COMPARISON OF COMPUTATIONAL SIMULATION AND HYDROGEL KIDNEY PHANTOMS FOR IN VIVO ASSESSMENT OF INTRARENAL PRESSURE (IRP) DYNAMICS DURING URETEROSCOPY UNDER VARIOUS EXPERIMENTAL CONDITIONS

INTRODUCTION AND OBJECTIVE: Several in vivo studies have analyzed methods of mitigation of high Intrarenal pressure (IRP) to reduce the risk of pyelovenous backflow. These studies have neglected the effect of stones on the flow dynamics to different areas within the pelvicaleceal system (PCS). Herein, we evaluated two in vivo simulation methods [computational fluid dynamics (CFD) and anatomical patient specific phantoms] with and without the inclusion of stones. METHODS: A computer design was created from a patients CT urogram with a 1.8 cm pelvic 7 and 5 mm lower pole stones. A kidney phantom and CFD model were fabricated (Figure 1A). CFD iteratively solves equations governing fluid dynamics resulting in millions of data points used to simulate the physiological flow and measure pressures of body fluids. Hydrogel phantoms were constructed of patient's PCS and kidney, with and without the stones using our published techniques for replicating realistic mechanical properties where pressure data was collected from each PCS location using percutaneous sensors (Figure 1).
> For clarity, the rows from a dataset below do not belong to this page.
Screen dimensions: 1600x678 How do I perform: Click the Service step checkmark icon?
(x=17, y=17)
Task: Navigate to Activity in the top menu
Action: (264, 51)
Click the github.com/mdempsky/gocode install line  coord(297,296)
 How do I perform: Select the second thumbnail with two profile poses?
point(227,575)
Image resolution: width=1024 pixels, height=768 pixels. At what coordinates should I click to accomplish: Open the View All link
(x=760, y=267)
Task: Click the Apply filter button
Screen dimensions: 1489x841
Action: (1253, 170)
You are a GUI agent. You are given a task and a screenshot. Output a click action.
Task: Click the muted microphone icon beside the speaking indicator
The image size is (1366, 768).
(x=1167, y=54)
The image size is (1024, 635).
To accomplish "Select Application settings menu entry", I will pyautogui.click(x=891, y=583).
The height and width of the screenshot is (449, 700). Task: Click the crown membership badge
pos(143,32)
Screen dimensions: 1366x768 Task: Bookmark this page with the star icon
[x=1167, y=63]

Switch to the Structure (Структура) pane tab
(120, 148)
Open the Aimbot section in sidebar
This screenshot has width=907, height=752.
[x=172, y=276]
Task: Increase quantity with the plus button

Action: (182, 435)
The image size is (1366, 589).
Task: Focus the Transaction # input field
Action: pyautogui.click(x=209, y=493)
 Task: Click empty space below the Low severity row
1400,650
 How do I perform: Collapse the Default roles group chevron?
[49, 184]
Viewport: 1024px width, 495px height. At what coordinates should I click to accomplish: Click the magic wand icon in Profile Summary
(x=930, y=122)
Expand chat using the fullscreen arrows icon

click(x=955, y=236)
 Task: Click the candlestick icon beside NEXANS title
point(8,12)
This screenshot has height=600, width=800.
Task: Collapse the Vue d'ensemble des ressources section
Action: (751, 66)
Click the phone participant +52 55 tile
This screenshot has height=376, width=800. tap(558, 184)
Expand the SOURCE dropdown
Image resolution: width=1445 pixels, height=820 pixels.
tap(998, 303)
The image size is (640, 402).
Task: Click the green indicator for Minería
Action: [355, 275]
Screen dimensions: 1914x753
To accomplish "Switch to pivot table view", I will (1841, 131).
Two independent teams completed simulations where a uretereoscope (Olympus URF-P6) was physically positioned at the tip of the pelvic stone. IPP was collected from each models at locations within the PCS, at low (60 cmH2O) and high (100 cmH2O) inflow rates both with and without the stones. RESULTS: In the CFD model, an mean difference of 6.2 and 7.3 mmH2O was seen at 60 and 100 mmH2O inflow when including the stones with the largest change occurring at the lower pole (Figure 1B). For the hydrogel model, mean difference of 16 and 20 mmH2O was seen at 60 and 100 mmH2O inflow when including stones with the largest change also occurring at the lower pole. Directly comparing the models will require further alignment between models to settle differences in scope placement and orientation. CONCLUSIONS: This is the first study to demonstrate that stones significantly change fluid dynamics during ureteroscopy using patient specific CFD and validated hydrogel models, a departure from previous studies. Future investigation will investigate the factors contributing to the differences between the models and explore how variation in patient anatomy effects fluid flow and pressures.